7Zur Begründung seines Fortführungsantrags trägt der Kläger vor, dass die Betreibensaufforderung des Gerichts zu Unrecht ergangen sei. In der Betreibensaufforderung sei der Kläger lediglich zum weiteren Vortrag / Vorlagen von Nachweisen für seine Hilfsbedürftigkeit im PKH-Verfahren aufgefordert worden. Der Kläger sei nicht imstande gewesen, der Aufforderung des Gerichts nachzukommen, da sich herausgestellt habe, dass der Kläger aufgrund einer Beschäftigung wohl keinen Anspruch auf PKH haben dürfte. Dies betreffe jedoch in keiner Weise das Asylbegehren des Klägers. In diesem Zusammenhang habe das Gericht den Kläger zu keinem weiteren Vortrag aufgefordert und ihn nicht auf die entsprechenden Folgen des § 81 Satz 1 AsylG hingewiesen. Zur Begründung seiner Klage im Übrigen nimmt der Kläger auf seine Anhörung beim Bundesamt Bezug. Sein Vortrag sei insbesondere nicht vage und unsubstantiiert geblieben.
8Der Kläger beantragt schriftsätzlich sinngemäß,
9den Beschluss vom 21. Februar 2022 aufzuheben und das Verfahren fortzuführen,
10die Beklagte unter Aufhebung des Bescheids des Bundesamts vom 31. Juli 2020 zu verpflichten, ihn als Asylberechtigten anzuerkennen und ihm die Flüchtlingseigenschaft gemäß § 3 AsylG zuzuerkennen,
11hilfsweise,
12die Beklagte unter teilweiser Aufhebung des vorgenannten Bescheides zu verpflichten, ihm subsidiären Schutz nach § 4 AsylG zuzuerkennen,
13weiter hilfsweise,
14die Beklagte unter teilweiser Aufhebung des vorgenannten Bescheides zu verpflichten, festzustellen, dass Abschiebungsverbote nach § 60 AufenthG vorliegen.
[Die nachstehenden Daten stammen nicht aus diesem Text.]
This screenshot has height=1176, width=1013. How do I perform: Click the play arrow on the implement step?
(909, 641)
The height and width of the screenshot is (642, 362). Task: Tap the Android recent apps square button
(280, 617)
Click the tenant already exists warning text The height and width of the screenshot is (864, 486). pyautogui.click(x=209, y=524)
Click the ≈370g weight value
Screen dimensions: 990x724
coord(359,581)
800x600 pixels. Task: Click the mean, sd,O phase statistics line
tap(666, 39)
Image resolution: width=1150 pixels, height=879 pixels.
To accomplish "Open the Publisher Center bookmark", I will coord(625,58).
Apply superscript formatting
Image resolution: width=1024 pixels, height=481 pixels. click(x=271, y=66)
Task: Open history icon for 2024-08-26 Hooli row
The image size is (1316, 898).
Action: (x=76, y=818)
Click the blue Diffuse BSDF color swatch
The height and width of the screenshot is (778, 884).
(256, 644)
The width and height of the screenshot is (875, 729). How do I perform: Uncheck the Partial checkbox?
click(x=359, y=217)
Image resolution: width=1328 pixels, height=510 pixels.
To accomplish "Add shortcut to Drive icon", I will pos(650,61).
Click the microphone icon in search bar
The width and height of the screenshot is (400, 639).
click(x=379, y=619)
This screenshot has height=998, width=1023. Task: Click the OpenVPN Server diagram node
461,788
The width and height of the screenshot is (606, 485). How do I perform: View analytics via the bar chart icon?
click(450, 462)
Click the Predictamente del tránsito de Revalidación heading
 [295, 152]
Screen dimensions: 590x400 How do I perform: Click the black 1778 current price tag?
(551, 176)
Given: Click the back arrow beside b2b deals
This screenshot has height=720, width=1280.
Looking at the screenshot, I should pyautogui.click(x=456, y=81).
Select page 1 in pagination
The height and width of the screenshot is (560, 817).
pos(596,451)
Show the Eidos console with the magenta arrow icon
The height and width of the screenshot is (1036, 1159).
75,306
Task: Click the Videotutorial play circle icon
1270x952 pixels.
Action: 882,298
15Die Beklagte beantragt schriftsätzlich,
16die Klage abzuweisen.
17Zur Begründung ihres Klageabweisungsantrags verweist sie auf den Inhalt des angefochtenen Bescheids.
18In der mündlichen Verhandlung vom 5. Juli 2022 sind der Kläger und sein Prozessbevollmächtigter nicht erschienen. Auch für die Beklagte ist niemand erschienen. Auf die Sitzungsniederschrift wird verwiesen.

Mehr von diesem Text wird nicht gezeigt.